While Brian has been toiling away at the bolts and gears under the hood of our game to implement our networking system, I have been working on getting our environments polished up and in the game. While I was playing around with Ogre's fixed-function environment mapping features, I noticed a method of environment mapping listed that I had never tried out before, cubic_normal mapping. According to the manual: " Generates 3D texture coordinates containing the camera space normal vector from the normal information held in the vertex data." While that is pretty self explanatory, let me explain to you how it is different from most of the environment mapping utilized by Zero Gear. The environment mapping I use a lot to make things look shiny, simulates a cube sitting around whatever it is applied to. I basically use a black cube with a few white highlights around the top panel of the cube, and when applied to an object, a white highlight appears reflected as from the top of the scene. In this method, the cube is static. However, using this cubic_normal method, the cube that objects are reflecting is locked to the camera, so wherever you move around in the scene, the cube moves with you. An easy way to look at it, is one method the cube is a room you stand in, and the other method the cube is a box you wear on your head that moves around with you. This is significant becuase I can easily use this second method to simulate rim lighting. Since the environment map is locked to your view, it will always be facing in one direction, and you would just need to build a cube map that simulates a halo of light on all sides. Here is the cubemap that I came up with:
Here is a screenshot of what this environment map looks like applied to an object, with both the cubic_normal and cubic_reflection methods:
The environment map on the left remains relative to the model, and using the method on the right, remains relative to the camera.

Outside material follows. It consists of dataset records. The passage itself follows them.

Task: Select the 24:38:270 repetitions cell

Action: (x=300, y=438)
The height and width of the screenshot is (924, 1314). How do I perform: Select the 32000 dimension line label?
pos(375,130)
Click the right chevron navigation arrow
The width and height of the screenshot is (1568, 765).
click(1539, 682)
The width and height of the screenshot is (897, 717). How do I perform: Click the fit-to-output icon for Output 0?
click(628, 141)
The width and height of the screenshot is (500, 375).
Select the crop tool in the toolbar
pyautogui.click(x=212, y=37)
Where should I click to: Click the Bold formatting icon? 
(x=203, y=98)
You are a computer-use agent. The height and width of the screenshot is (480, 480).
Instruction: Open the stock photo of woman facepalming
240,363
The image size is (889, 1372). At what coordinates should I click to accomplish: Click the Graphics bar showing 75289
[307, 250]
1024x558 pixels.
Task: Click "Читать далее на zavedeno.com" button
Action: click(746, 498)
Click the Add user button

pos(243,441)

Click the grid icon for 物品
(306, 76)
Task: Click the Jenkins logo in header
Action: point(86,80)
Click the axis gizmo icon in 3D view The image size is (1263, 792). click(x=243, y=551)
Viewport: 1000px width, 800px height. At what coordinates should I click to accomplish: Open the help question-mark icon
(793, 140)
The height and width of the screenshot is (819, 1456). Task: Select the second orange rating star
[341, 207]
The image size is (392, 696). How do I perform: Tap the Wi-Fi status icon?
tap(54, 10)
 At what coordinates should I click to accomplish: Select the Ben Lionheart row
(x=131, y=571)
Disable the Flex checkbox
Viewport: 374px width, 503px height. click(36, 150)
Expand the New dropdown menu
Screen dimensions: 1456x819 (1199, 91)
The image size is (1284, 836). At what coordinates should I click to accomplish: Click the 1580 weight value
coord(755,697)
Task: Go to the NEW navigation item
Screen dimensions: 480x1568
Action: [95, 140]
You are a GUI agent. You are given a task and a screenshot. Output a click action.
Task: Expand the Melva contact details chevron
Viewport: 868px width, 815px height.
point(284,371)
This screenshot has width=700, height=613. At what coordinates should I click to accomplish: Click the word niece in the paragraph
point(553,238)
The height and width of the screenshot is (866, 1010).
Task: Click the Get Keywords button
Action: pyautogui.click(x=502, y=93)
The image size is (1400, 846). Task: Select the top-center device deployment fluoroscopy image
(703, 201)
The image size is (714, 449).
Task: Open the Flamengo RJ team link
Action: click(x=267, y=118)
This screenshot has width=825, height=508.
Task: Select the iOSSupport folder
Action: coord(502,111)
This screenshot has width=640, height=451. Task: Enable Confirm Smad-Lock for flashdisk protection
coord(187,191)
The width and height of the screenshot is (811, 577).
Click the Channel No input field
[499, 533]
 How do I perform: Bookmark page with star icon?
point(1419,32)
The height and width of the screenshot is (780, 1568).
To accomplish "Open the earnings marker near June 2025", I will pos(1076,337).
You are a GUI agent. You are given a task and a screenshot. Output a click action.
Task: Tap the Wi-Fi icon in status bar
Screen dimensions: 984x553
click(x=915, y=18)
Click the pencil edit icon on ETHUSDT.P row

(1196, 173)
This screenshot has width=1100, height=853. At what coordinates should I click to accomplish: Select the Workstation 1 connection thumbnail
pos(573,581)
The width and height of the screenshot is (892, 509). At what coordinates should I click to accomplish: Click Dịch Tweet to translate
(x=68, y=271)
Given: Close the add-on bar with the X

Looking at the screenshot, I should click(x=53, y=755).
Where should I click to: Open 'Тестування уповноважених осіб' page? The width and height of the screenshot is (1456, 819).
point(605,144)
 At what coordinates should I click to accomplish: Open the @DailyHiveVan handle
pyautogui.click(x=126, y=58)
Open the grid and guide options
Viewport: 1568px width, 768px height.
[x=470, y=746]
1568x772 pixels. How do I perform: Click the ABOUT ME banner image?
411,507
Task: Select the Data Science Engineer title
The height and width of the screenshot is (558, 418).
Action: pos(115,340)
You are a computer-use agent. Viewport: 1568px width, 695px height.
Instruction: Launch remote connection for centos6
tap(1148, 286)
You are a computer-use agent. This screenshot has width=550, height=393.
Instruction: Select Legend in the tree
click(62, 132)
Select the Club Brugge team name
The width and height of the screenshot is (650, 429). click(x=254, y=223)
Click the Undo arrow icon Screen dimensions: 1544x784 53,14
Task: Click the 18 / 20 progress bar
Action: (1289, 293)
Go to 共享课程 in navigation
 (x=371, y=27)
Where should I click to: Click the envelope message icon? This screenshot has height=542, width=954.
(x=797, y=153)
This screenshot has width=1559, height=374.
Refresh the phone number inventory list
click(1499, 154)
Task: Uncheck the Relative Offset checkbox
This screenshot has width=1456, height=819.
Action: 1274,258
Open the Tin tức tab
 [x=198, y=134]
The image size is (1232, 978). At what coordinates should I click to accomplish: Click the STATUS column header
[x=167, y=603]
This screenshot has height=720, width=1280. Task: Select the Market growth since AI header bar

This method has some advantages and some drawbacks.
- It's fixed-function which means it is fast and will work on low end hardware. Also it does not require another pass for cards that support multi-texturing (almost all of them).
- It can be implemented using Ogre's material script, which means I don't have to mess with a shader language.
- Artist control. I can change the cubemap face assets, and the resulting effect without touching a line of script or code.
- It looks pretty good!
- It's not per-pixel. This means that the effect relies on the verticies of the model to figure out how to apply the map. This means that the effect will be less accurate on very low poly objects.
- Cubemap asset takes up memory. If this were done using a shader there would be no memory hit, but using this method requires 6 textures - one for each face of the cubemap.